***** Excerto *****
Todas estas coisas se apoderam de mim,
nem que seja neste reflexo matinal,
na inglória vitória, na certeza de algo,
de que sempre tive razão,
de que nos podemos converter em vil noção
para os que nunca respiram este ar, porque morrerão
Se fosse máquina, libertando esta raiva e este sentimento
de não pertença, só teriam de me desligar, só isso
mas nada disso acontece, assim seria melhor?
para quem? se fosse máquina o respeito nunca se tornaria
ódio, nunca seria viscoso, podre
pouco importa, não sou máquina.
O meu movimento não precisa de outra coisa
que não seja a minha força,
mas aceito a força de quem se aproxima, respira
em mim, verdadeira poção de razão
abrindo-me os pulmões, nem que seja à força.
Verter tamanha vontade de esperar por alguém, aguentar a façanha de manter acesa uma chama que por natureza se deveria extinguir, é um dos grandes mistérios da raça humana. Fascina-me. Essa brutal noção de esperar por outra pessoa. Que nos voltou as costas. Partiu. Esfumou-se. E alguém fica. Permanece. Escuta. Em espera. Quando testemunho isso, também porque já senti o mesmo e sei desse calvário, tudo o que sinto é profunda admiração. Admiro poucas pessoas, diga-se. Por que são fúteis. Porque gostam de beijar e desejar força. Onde ela muitas vezes se esvaíu. Porque assistem de pé. A esta espera. A esta entrega. Não eu. A minha admiração vai para essa capacidade de esperar. E desejar que tudo seja como antes. Contra o facto natural. Contra a racionalidade feroz da perda. Indo de encontro ao conceito de Verdade pura. Essas criaturas que esperam em vão, muitas vezes, são resistentes. As que genuínamente se tornam de aço com as perdas. Por isso deveriam ser preservadas. Porque estão àparte. A sofrer uma colossal perda. E eu nunca desejo que melhorem. Nunca espero mandar beijos e flores. Nunca profiro palavras de incentivo. Porque não sei. Porque ser humano e imperfeito é isto. Não choro. Mas o que sinto é opressão. Se calhar verdadeira solidariedade humana. É um baixar de braços de quem escuta. Nesta minha acção também existe conhecimento. Sei porque o faço. E nesse conhecimento existe a certeza absoluta de que quem espera, mesmo vergado pelo desgosto e desilusão, se conseguir prosseguir, tornar-se-a mais forte. Mais virtuoso.
Quem se rende permanece em ignorância e fraqueza. Ignorância de reconhecer a inutilidade de se manter em espera.
Ultimamente, observo, nada parece ser o que era. Antes. Dou comigo a vasculhar memórias passadas. Reconditas e supostamente apagadas.
Mas como me diz ainda hoje, uma certa pessoa, "a mente é uma coisa maravilhosa de se saborear!" Nada se esquece. Realmente. Nem sequer procuro explicação para nada. Guardo essa procura para coisas mais urgentes. Porque recordar nunca me pareceu realmente urgente. Sejam recordações boas ou más.
***** Material extraído *****
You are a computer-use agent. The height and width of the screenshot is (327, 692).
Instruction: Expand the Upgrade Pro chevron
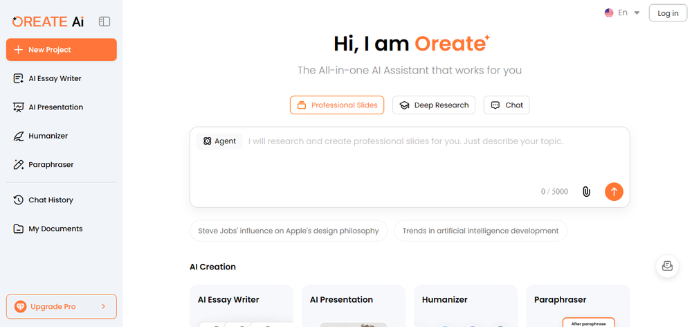point(103,306)
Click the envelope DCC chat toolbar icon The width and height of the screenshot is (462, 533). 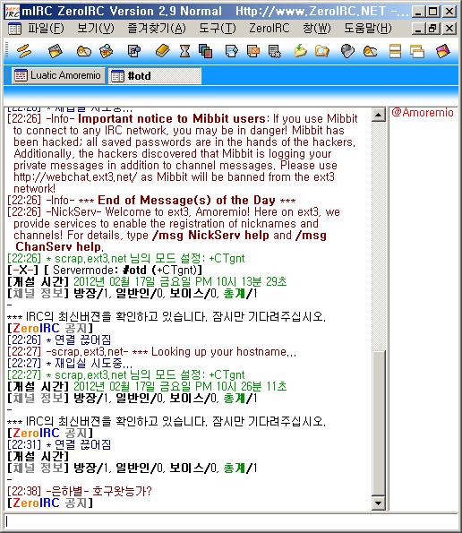tap(253, 51)
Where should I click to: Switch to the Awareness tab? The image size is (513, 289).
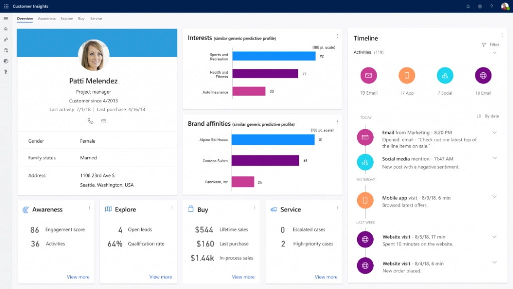pos(47,19)
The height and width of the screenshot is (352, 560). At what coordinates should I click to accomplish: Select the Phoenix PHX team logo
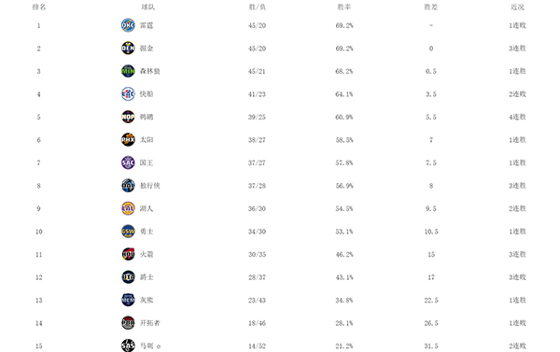coord(128,140)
*****
Transcreve o excerto entre "para quem? se" e "seja à força.", inclusive. Os dados não têm aqui qualquer papel.

## Solução
para quem? se fosse máquina o respeito nunca se tornaria
ódio, nunca seria viscoso, podre
pouco importa, não sou máquina.
O meu movimento não precisa de outra coisa
que não seja a minha força,
mas aceito a força de quem se aproxima, respira
em mim, verdadeira poção de razão
abrindo-me os pulmões, nem que seja à força.